This was her post yesterday, on the anniversary of losing one of the babies:
Today (yes, today) we were walking into a small store with Seth in a stroller. We were followed closely behind by a mom and grandmother holding two twin babies. We stopped and my dear husband pushed the stroller to the side to awkwardly hold the door open for the women and their babies. Sensing that holding the door open was awkward with a large stroller, the grandmother said "You're lucky you don't have two babies."
The moral of this story: Know your audience before you act smugly regarding your blessings.
I can't tell you the things people have said to me that I literally had to stop myself from slapping them, or screaming at them, or even hanging up on them (because, yes, even in your circle of family and friends, people say the wrong things).
"You're so luck to not have kids [or a husband]."
"It must be nice to have the time to do that. I've got to make lunches for everyone and iron clothes."
Words can have weight. And impact. A year later. Decades later.
I am reminded of something said to me when I was 13. Long before IF came into my life, but right in the middle of my other life struggle -- my weight.
At nine, I was going to Kelly Lynn (which used to be a chain of all-women gyms). At 10, I was reading Richard Simmons and the Scardale Diet Book. At 11, I was eating tuna -- no mayo -- on a bed of lettuce. When I look at pictures of me from this time, I wasn't fat. I was solid. I felt fat. I thought I was fat. I was taught I was fat, because I wasn't skinny.
But that was the time. It was the late '70s and early '80s. Calories, diets, fattening -- those terms were thrown around with exotic abandon. Jane Fonda, with her fancy hair and leg warmers, capitalized on this new sudden obsession with weight loss. I remember her workout album (yes album) with the moves charted out on the cover.
How I hated working out. Not because I was lazy. But for the same reason that I hate working out in front of a mirror or taking an exercise class to this day. I felt/feel clumsy. Unathletic. Fat.
My weight has been my issue my whole life. (I only got a reprieve from it when I tried to get pregnant or adopt. But even then it was an issue, gaining 43 pounds on the hormones.) And the topic of family conversation. My sister would call from the other side of the country each week and always ask, "how's your diet?"
But it wasn't Kelly Lynn. Or Jane Fonda. Or Richard Simmons. Or Dr. Scarsdale. Or the weekly questions from Alaska about my diet.
It was my niece's third or fourth birthday party. I went for a second piece of cake and my brother said, "do you really need that?"
In front of everyone. I was mortified And hurt. This was the brother I loved the most. The brother who was never cranky with me. The brother who never lost his patience with me. The brother who took me places.

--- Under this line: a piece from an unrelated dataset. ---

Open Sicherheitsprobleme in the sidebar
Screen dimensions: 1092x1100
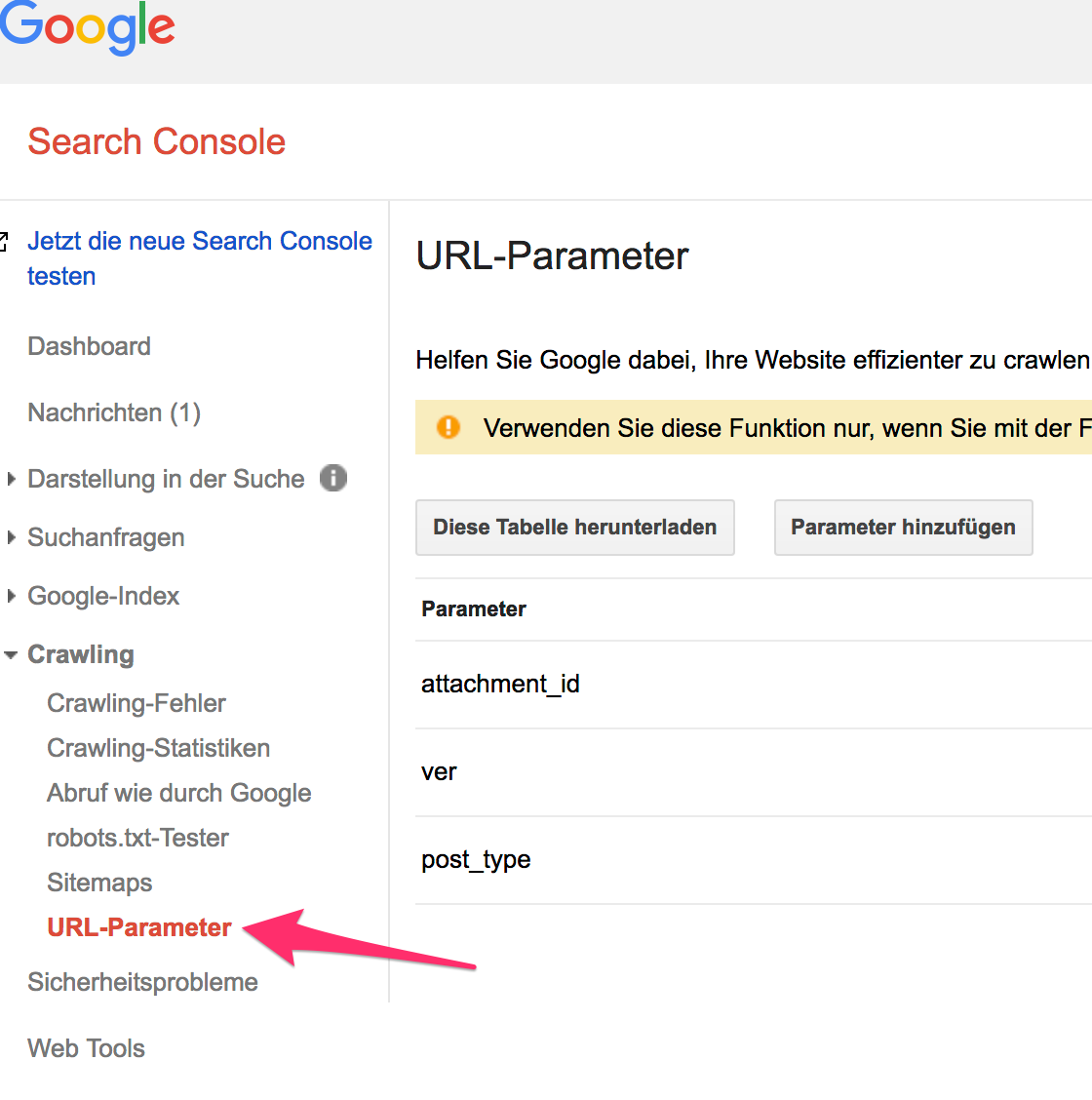[142, 982]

After the party, my parents tried to talk to me about it. I don't remember anything about the conversation, except the line from my usually quiet father, the 15 words that still haunt me to this day. "Do you know how proud of you your brother would be if you lost weight?"

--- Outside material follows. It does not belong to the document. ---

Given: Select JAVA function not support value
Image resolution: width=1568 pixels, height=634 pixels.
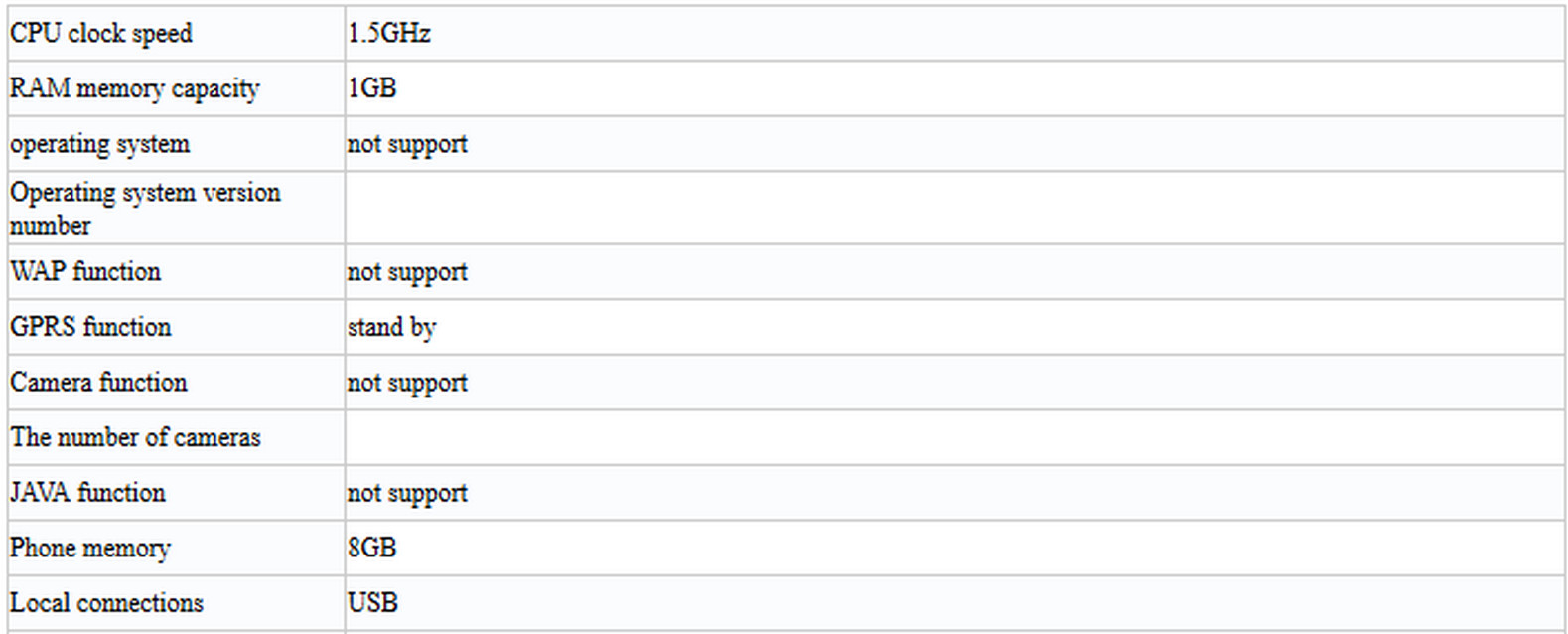Looking at the screenshot, I should (x=407, y=493).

What I heard -- your brother doesn't love you because you're fat.
I am full of advice to my friends with daughters, especially if their daughters happen to be a little chubby. There is so much more awareness of eating disorders, girl power, making them feel smart instead of pretty, being healthy as opposed to being skinny. But I tell the cautionary tale about words having weight.
I told this story to my sister-in-law a few weeks ago. "Do you know how devastated your brother would be if he knew how he hurt you?"
My SIL struggles with her weight and my brother loves her unconditionally. There are no comments, no pushing her to diet, no snide remarks. I guess you could say he has evolved from that 21-year-old all those years ago.
And I've finally evolved too. I love to work out, though not in a class and not in front of a mirror. Even now when I lift, I turn sideways from the mirror. I eat healthy. Yes, I count calories but this is no longer a diet, this is my new way of life.
And slowly I'm starting to lose the fat girl inside of me. Slowly I'm starting to believe I'm worthy, that my brother -- and any man -- will love me no matter what. And it's not because I'm losing weight, it's because slowly, I'm losing the weight of those words.
So the moral of the story, know your audience. Choose your words carefully. Because that carefree, fabulous, single girl you envy because she has time to workout six days a week is aching to be a mother. That beautiful family with the almost one-year-old still mourns the loss of their two other babies. That 13-year-old girl will take -- as gospel -- the things she hears from the most important men in her life at the time, and project them onto every future relationship.